Brutalisation de la société
Les premières études sociologiques menées sur les Gilets jaunes montrent que les premières manifestations étaient composées de nombreuses personnes n’ayant aucune culture des mouvements sociaux. Les blessures subies par les protagonistes des manifestations antérieures étaient vécues de loin. La répression policière était banalisée, telle une légitime réaction de l’État pour maintenir l’ordre face des contestations souvent taxées de corporatisme, vues comme de simples défenses de privilèges ; autrement dit, des revendications particulières attaquant l’universalisme des lois républicaines.
Brusquement, ces personnes sans expérience des conflits sociaux se sont affrontées à la violence indiscriminée (tel le tir ayant mené à la mort de Zineb Redouane à Marseille) et disproportionnée (comme la charge ayant entraîné le coma de Geneviève Legay) de policiers et de gendarmes dont la violence, en retour, est légitimée par une chaîne de commandement remontant in fine à un représentant élu au suffrage universel direct et chargé de veiller au respect de la Constitution. Autrement dit, la démocratie représentative pouvait à leurs yeux se retourner avec une abusive agressivité contre celui en qui réside la souveraineté : le peuple.

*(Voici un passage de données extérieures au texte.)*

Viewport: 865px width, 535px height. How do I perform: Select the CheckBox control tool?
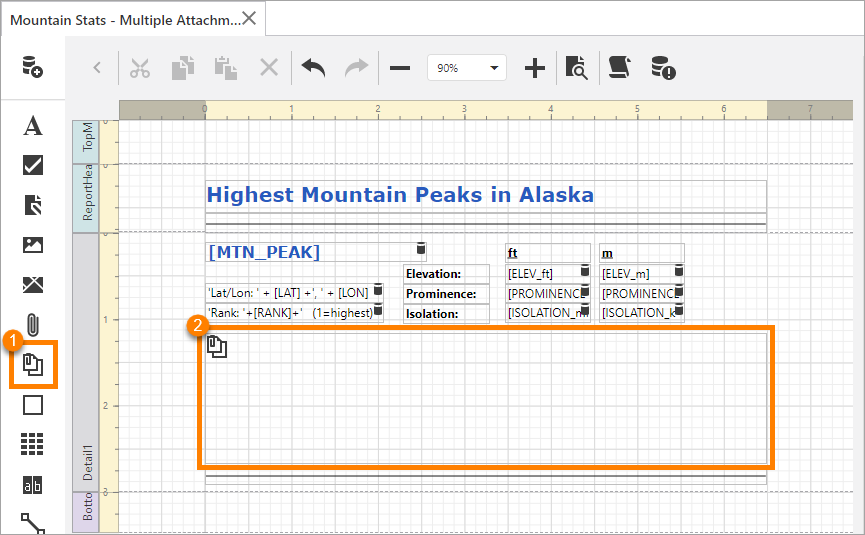32,165
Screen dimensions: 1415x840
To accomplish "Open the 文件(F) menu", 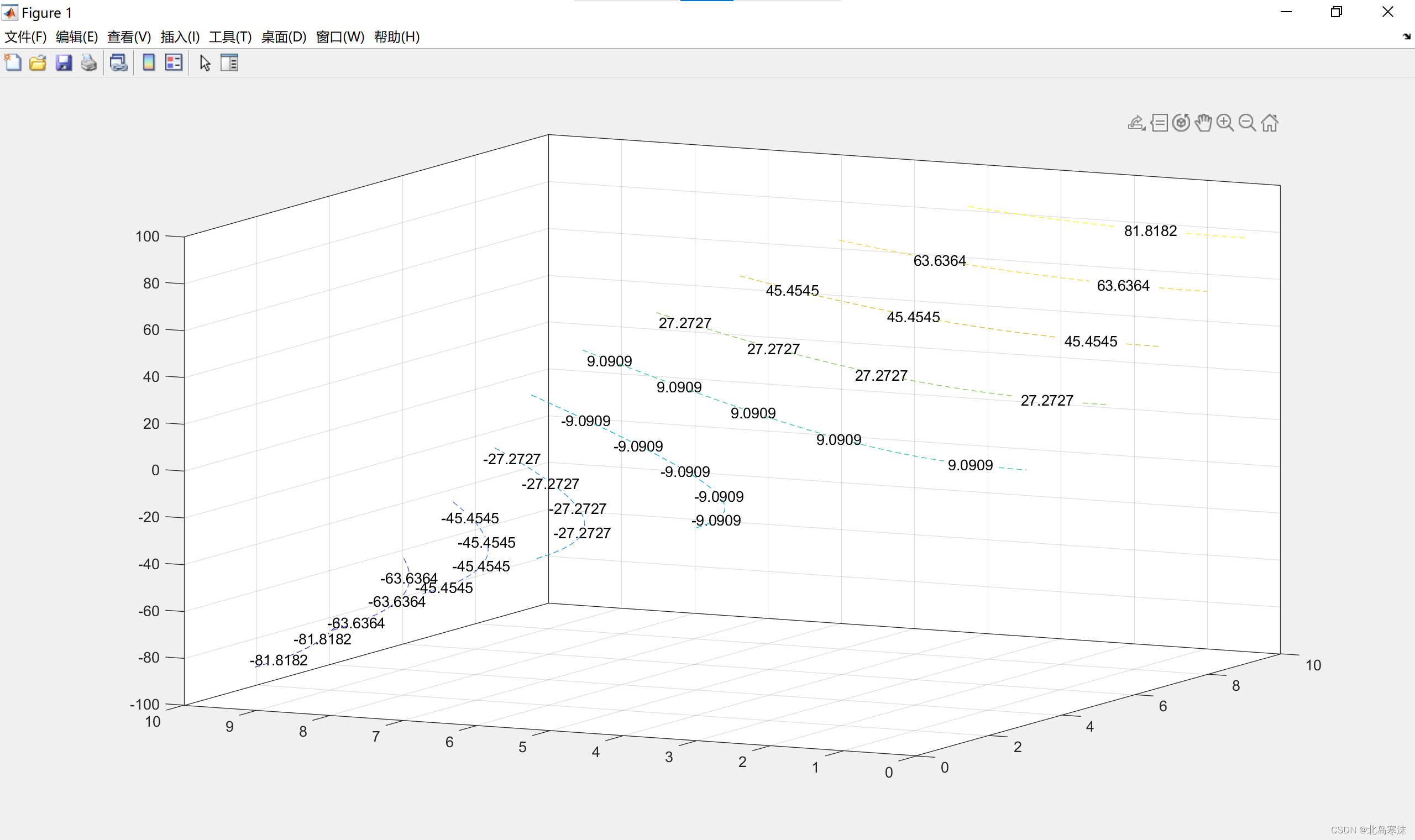I will pyautogui.click(x=25, y=37).
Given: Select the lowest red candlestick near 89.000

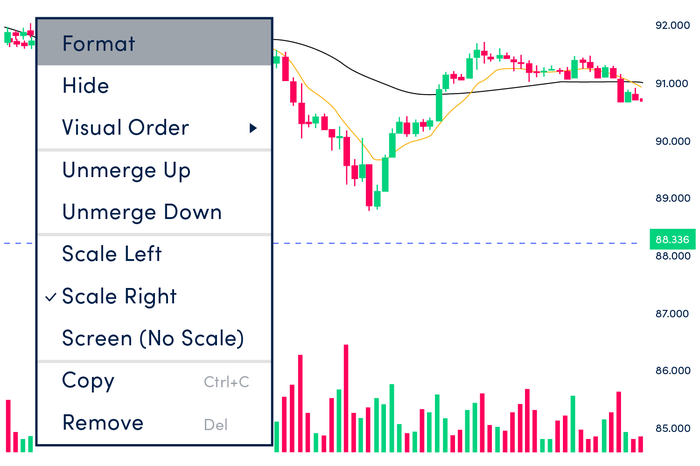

Au 18 novembre 2019, sur les 860 blessés, dont deux morts, répertoriés par le journaliste David Dufresne, 28 sont de simples passants, 115 des journalistes et 33 des « Médics » (bénévoles dispensant les premiers secours dans les manifestations). Un blessé ou mort sur cinq est donc une personne non directement impliquée dans les manifestations. À quoi Christophe Castaner répond que « si la loi était respectée, il n’y aurait pas de blessés ». C’est, en d’autres termes, un rappel de l’usage légitime de la violence par l’État, a fortiori par un État doté d’institutions démocratiques.
L’impasse démocratique
Deux régimes de légitimité s’affrontent : celui de l’État dirigé par des représentants démocratiquement élus ; celui de Gilets jaunes qui s’affirment souverains. Néanmoins, le degré de violence étatique jugé illégitime, injustifié et même illégal par les Gilets jaunes alimente insensiblement une culture de la violence qui essaime bien au-delà des rangs des manifestants : ce sont les familles des blessés qui sont touchées, puis leurs proches et leurs cercles élargis de socialité. De loin en loin se cultive le ressentiment à l’égard des forces de l’ordre, de ceux qui les dirigent, et le traditionnel cortège entre Nation et République, voire les actions de désobéissance civile, tombent dans l’inanité ; le cadre institutionnel n’est plus suffisant. Pis, il reproduit par lui-même l’impossibilité d’accéder à des avancées jugées légitimes.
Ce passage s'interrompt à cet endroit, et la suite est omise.